The thickness of vertebral endplates on the inferior and superior surfaces of the vertebral bone was taken as 0.5 mm [46,47,48]. The articular facets were modelled with a thickness of 0.5 mm, whereas the initial gap between the two articular facets was considered 0.5 mm to transmit compressive force only [49,50,51]. A frictional contact was used to make contact between the facets with a friction coefficient of 0.1, and bonded contact was used for the remaining FSU joints [52]. The seven ligaments used in the model were developed by tension-only node-to-node truss elements [53], namely posterior longitudinal ligament (PLL), capsular ligament (CL), anterior longitudinal ligament (ALL), ligamentum flavum (LF), intertransverse ligament (ITL), supraspinous ligament (SSL) and interspinous ligament (ISL).
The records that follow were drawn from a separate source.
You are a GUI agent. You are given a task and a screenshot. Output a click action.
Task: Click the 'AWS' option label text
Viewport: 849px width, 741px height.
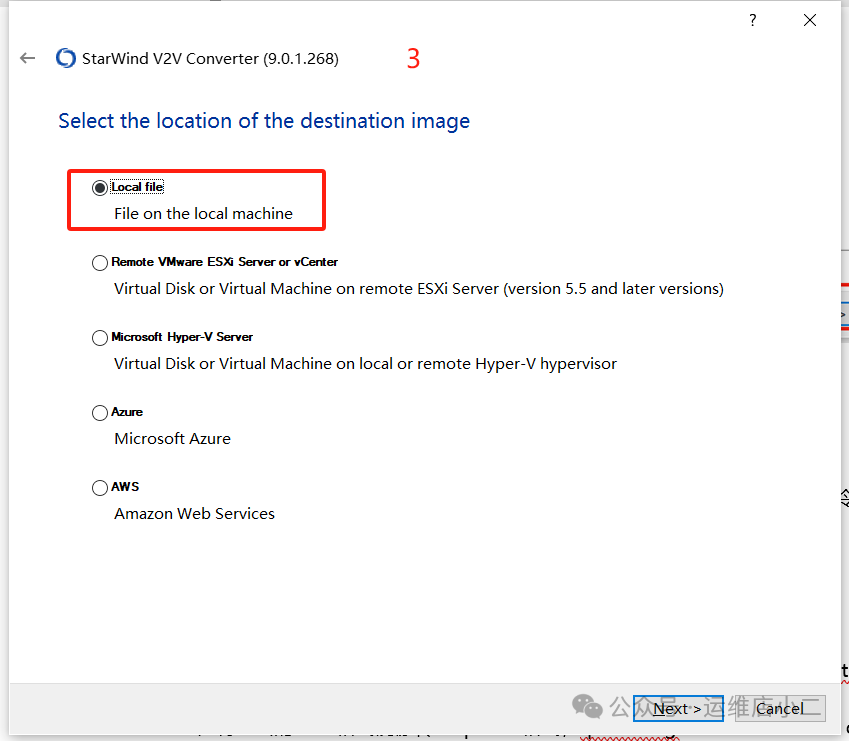(125, 487)
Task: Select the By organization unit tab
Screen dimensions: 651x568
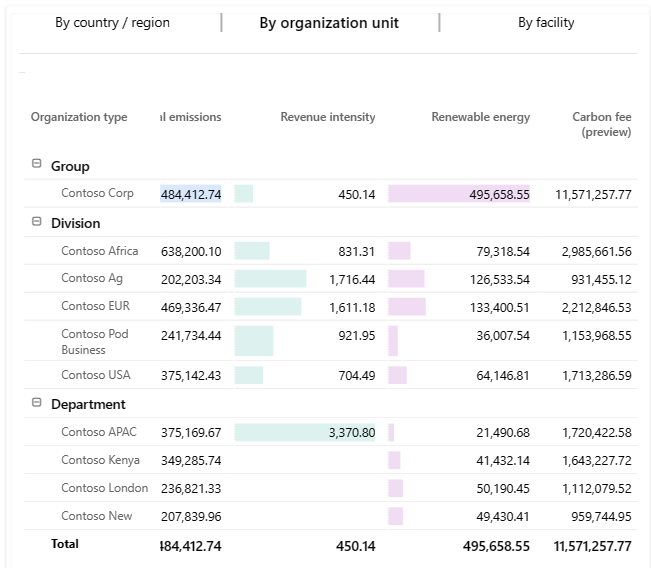Action: [x=329, y=23]
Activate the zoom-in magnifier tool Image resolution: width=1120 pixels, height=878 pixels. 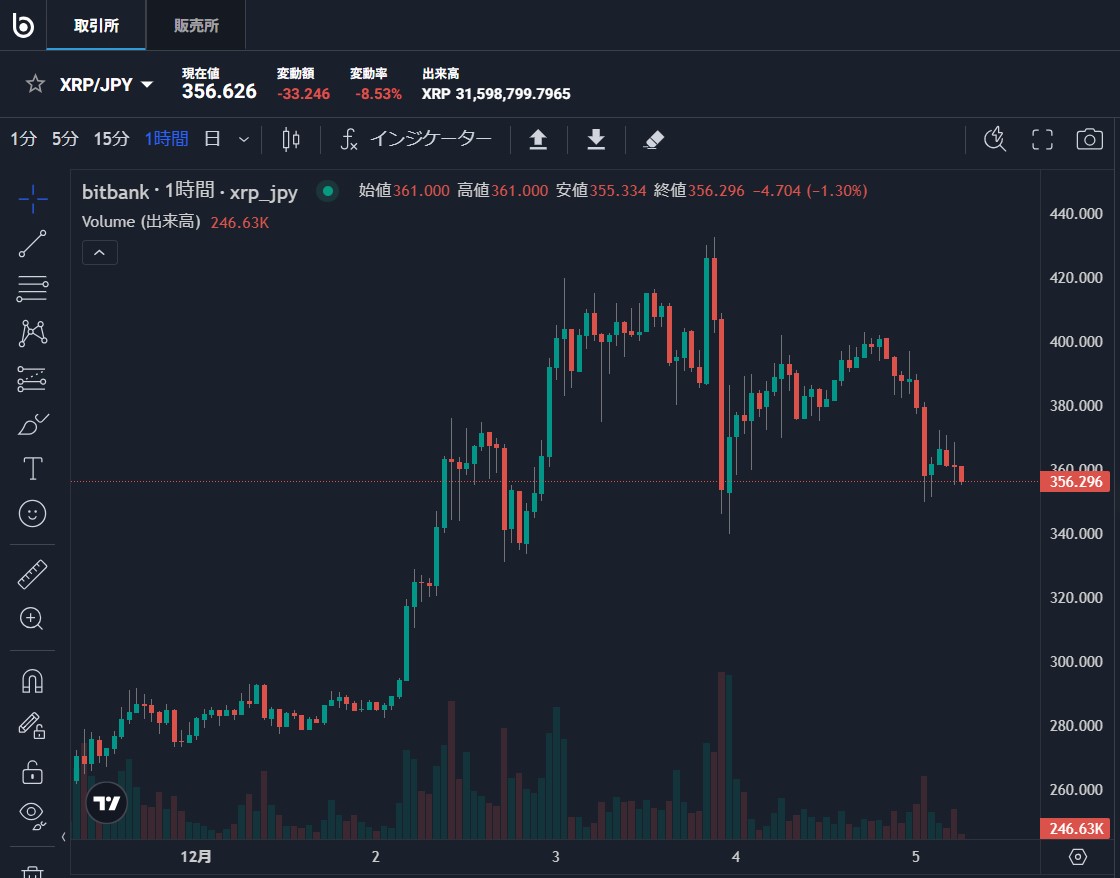30,619
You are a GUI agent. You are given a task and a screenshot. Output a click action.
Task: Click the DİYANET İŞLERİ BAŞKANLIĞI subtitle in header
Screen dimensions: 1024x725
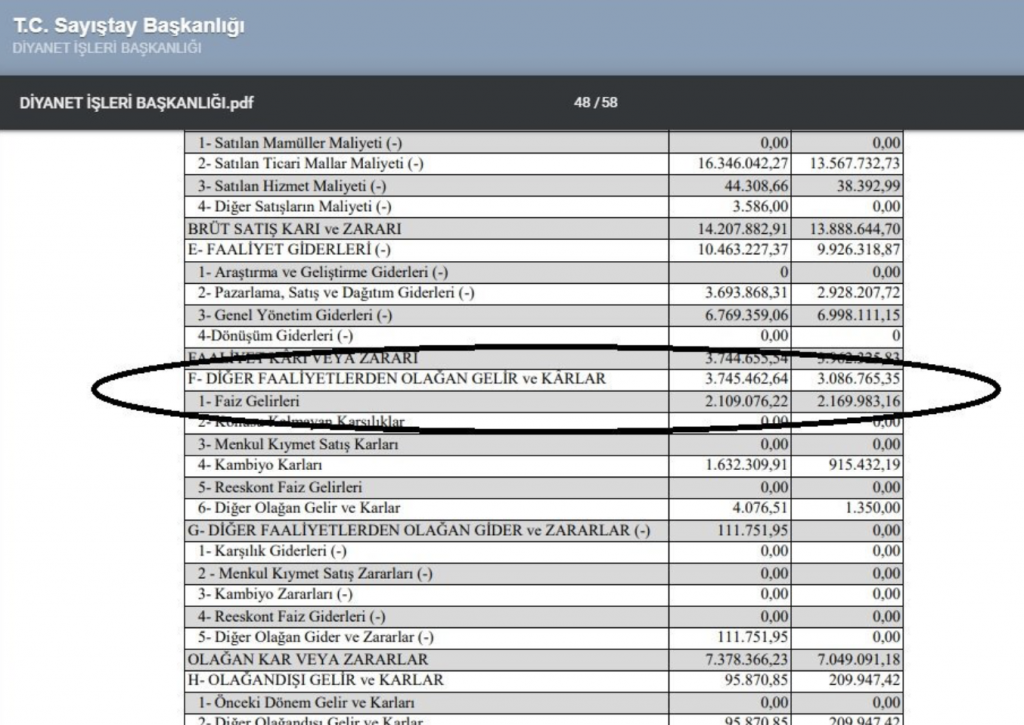tap(108, 48)
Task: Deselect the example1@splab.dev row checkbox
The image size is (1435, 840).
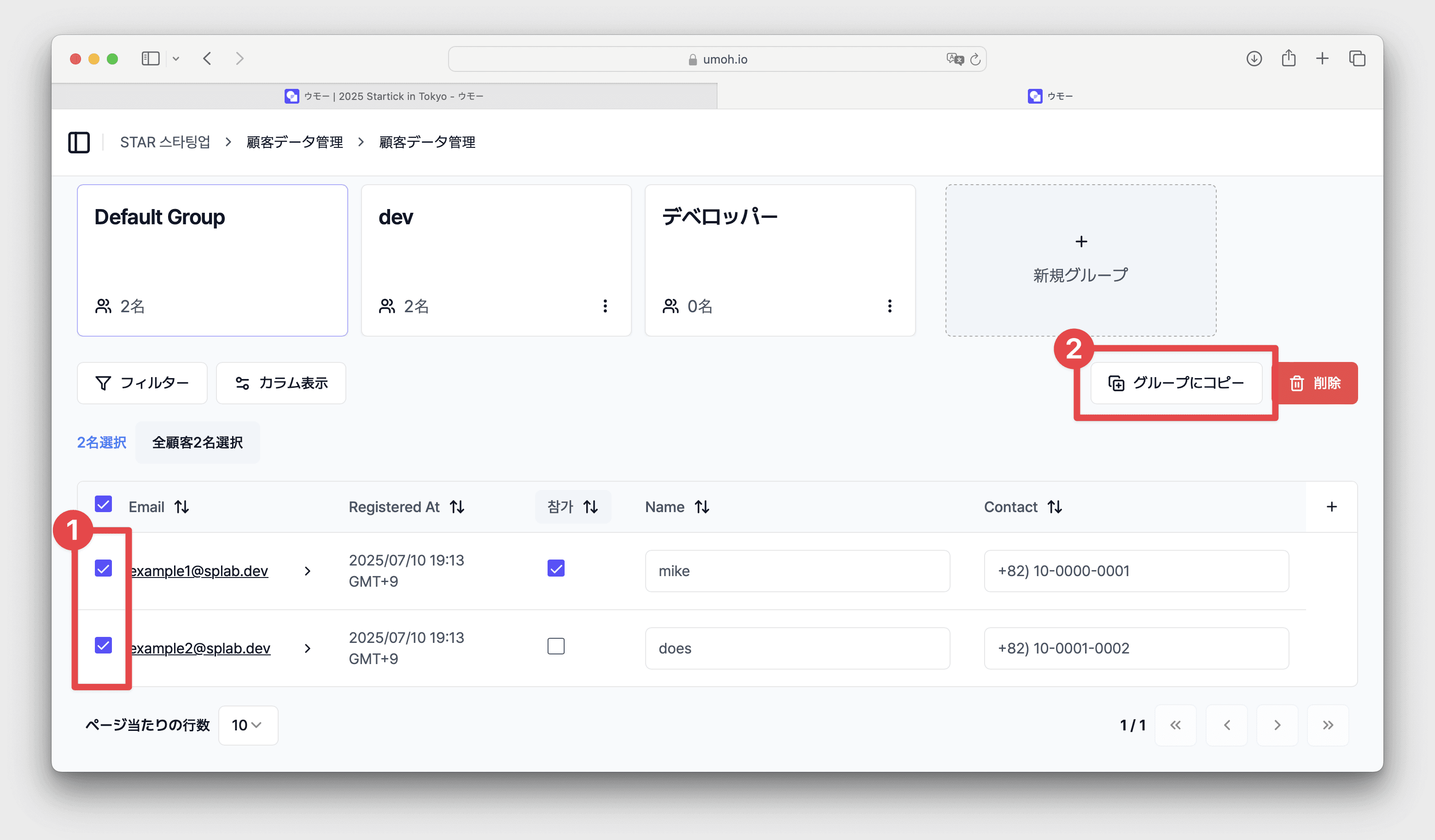Action: pyautogui.click(x=103, y=568)
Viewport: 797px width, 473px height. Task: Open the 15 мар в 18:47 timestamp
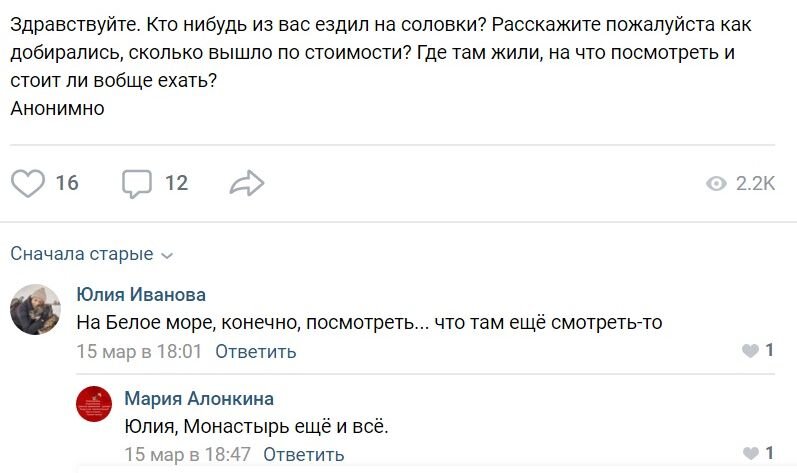[x=187, y=454]
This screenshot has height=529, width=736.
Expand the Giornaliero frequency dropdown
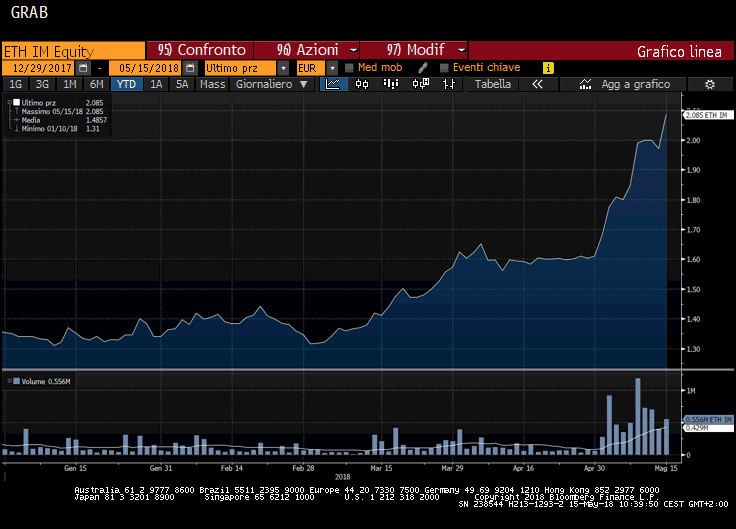[x=270, y=85]
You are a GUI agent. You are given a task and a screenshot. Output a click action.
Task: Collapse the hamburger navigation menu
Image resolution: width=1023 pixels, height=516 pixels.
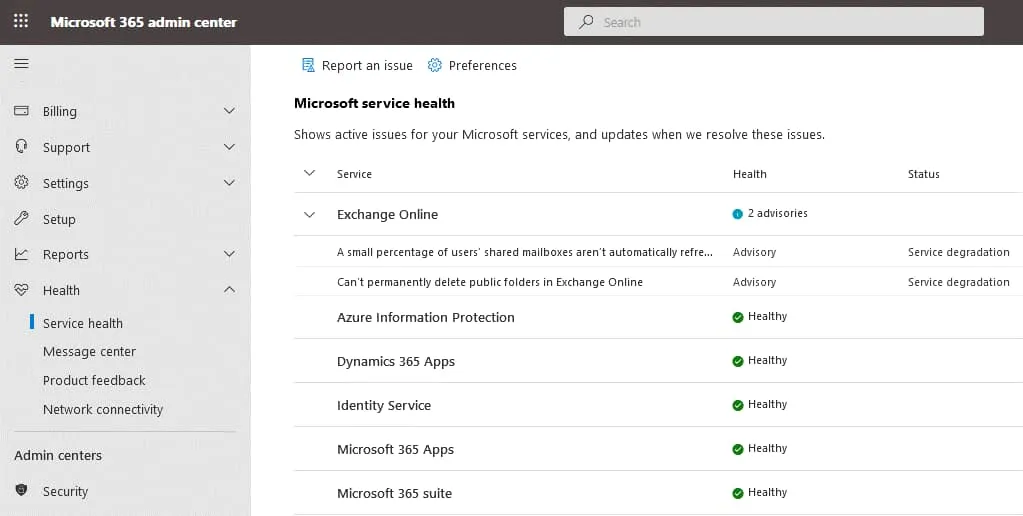coord(21,64)
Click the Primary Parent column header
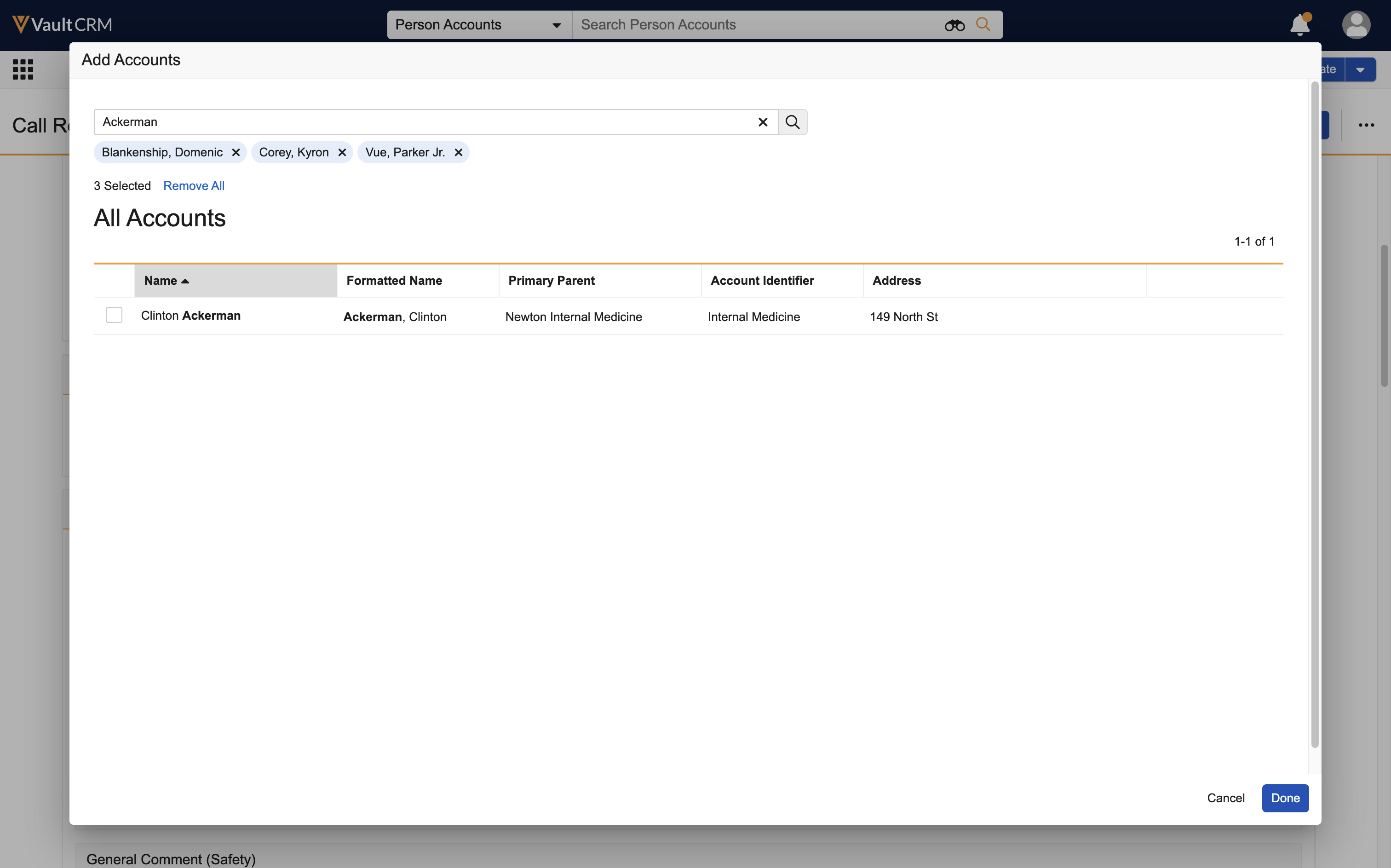Image resolution: width=1391 pixels, height=868 pixels. click(x=551, y=281)
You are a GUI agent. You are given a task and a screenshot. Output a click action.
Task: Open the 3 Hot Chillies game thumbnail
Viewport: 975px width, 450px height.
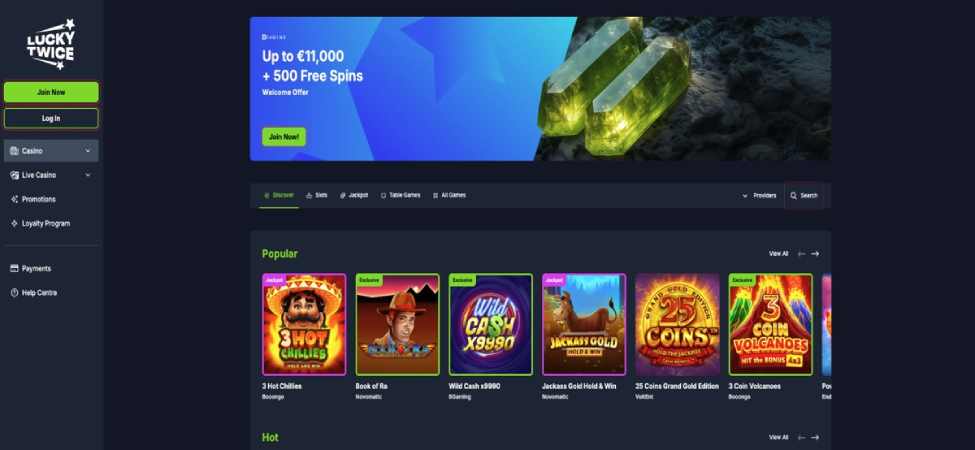point(304,324)
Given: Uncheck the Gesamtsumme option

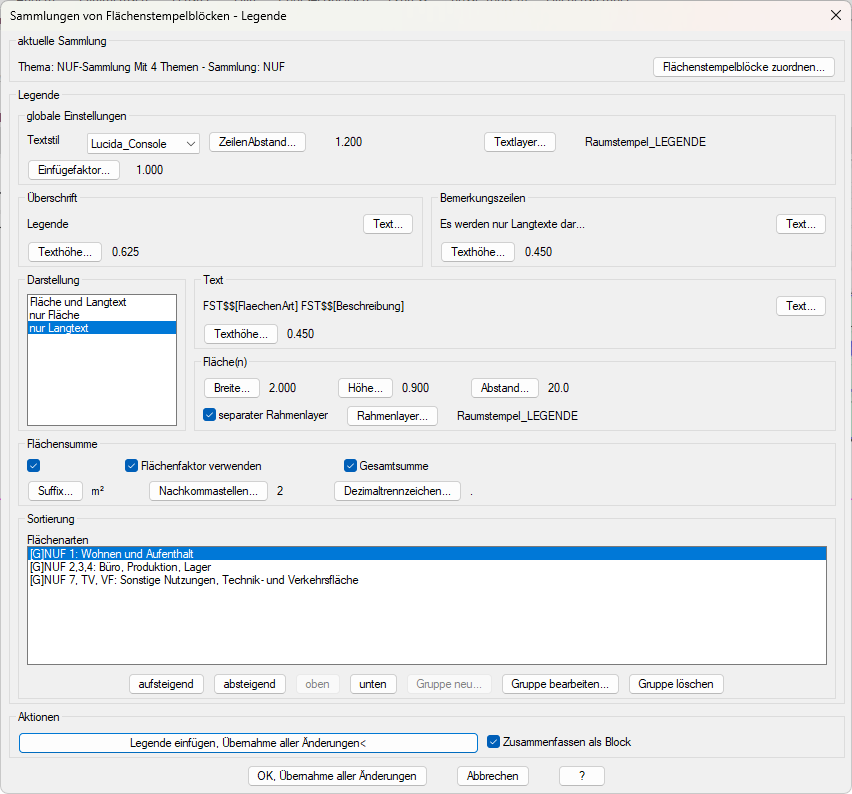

The standard cross-sectional area and material properties of each ligament were adopted from the previous literature. Figure 2a illustrate the FSU and their sectional view with associated thickness of components.

The 3D model of the IVD was separated into annulus fibrosus (AF) and NP, where the AF covered almost 60% of the total volume of the IVD [42,54,55]. The AF was modelled as a composite reinforced by collagen fibers in concentric rings [51]. Two evenly spaced layers of fibers with an orientation of roughly ±30° to the horizontal plane made up the five layers of lamellae that encircled the NP in a crisscross-like manner [56,57]. Figure 2b represents the IVD with fiber orientation. The diameter of the fibers was 0.5 mm and the distance between each fiber was taken to be 0.75 mm [57]. Only tension-resisting node-to-node truss elements were used to define the fibers [58]. The truss elements cross-sectional area was calculated as per the standard relation reported by Goel et al., 1995 [57]. The Mooney Rivlin constitutive model was used to model the nonlinear NP and AF ground substance characteristic as incompressible and hyperelastic material [1,59]. A two-parameter Mooney-Rivlin formulation is expressed in Equation (3) [58,60].

$$W=c_{01}\left(I_2-3\right)+c_{10}\left(I_1-3\right)+\frac{1}{d} {(J-1)}^2$$

(3)

where:

W	Strain Energy Function
I1 and I2	First/second deviatoric strain invariants
c01 and c10	Material constants
d	Incompressibility parameter of the material
J	Elastic volume ratio

All components of FSU except the NP and AF ground substance have been modelled with linear isotropic material properties [43].

Table 2. Material properties of lumbar FE model.

Components	Element Type	Elements	Nodes	Density (g/cm3)	Young’s Modulus (MPa)	Poisson’s Ratio	Cross-Sectional Area (mm2)	References
Bone
Cortical Bone	Solid 185	33,934	101,066	1.91	12,000	0.3	-	[61,62]
Cancellous Bone	Solid 187	76,347	112,474	1.87	100	0.2	-	[61,62]
Posterior Bone	Solid 187	68,897	109,181	1.87	3500	0.25	-	[63]
Intervertebral Disc
Nucleus Pulposus	Solid 185	965	1290	1.0003	C10 = 0.12, C01 = 0.09 D1 = 1			[64]
Annulus Fibrosus	Solid 185	1440	1960	1.0003	C10 = 0.56, C01 = 0.14 D1 = 1			[64]
Annulus Fibers
Outermost	Link 180	100	400	1.0003	550	0.3	0.196	[65]
Second	Link 180	92	368	1.0003	503	0.3	0.196	[65]
Third	Link 180	85	340	1.0003	455	0.3	0.196	[65]
Fourth	Link 180	79	316	1.0003	408	0.3	0.196	[65]
Fifth	Link 180	71	284	1.0003	360	0.3	0.196	[65]
Endplate	Solid 185	6962	19,077	1.0003	23.8	0.4	-	[63]
Facet Cartilage	Solid 185	1964	5216	1.0003	35	0.4	-	[66]
Ligaments
Anterior Longitudinal	Link 180	9	36	1.0003	7.8	0.3	63.7	[66]
Posterior Longitudinal	Link 180	5	20	1.0003	10.0	0.3	20	[66]
Ligamentum Flavum	Link 180	11	44	1.0003	15.0	0.3	40	[66]
Inter Transverse	Link 180	4	16	1.0003	10.0	0.3	1.8	[66]
Inter Spinous	Link 180	8	32	1.0003	10.0	0.3	40	[66]
Supra Spinous	Link 180	1	4	1.0003	8.0	0.3	30	[66]
Capsular	Link 180	20	80	1.0003	7.5	0.3	30	[66]

summarizes the material properties of each FSU component.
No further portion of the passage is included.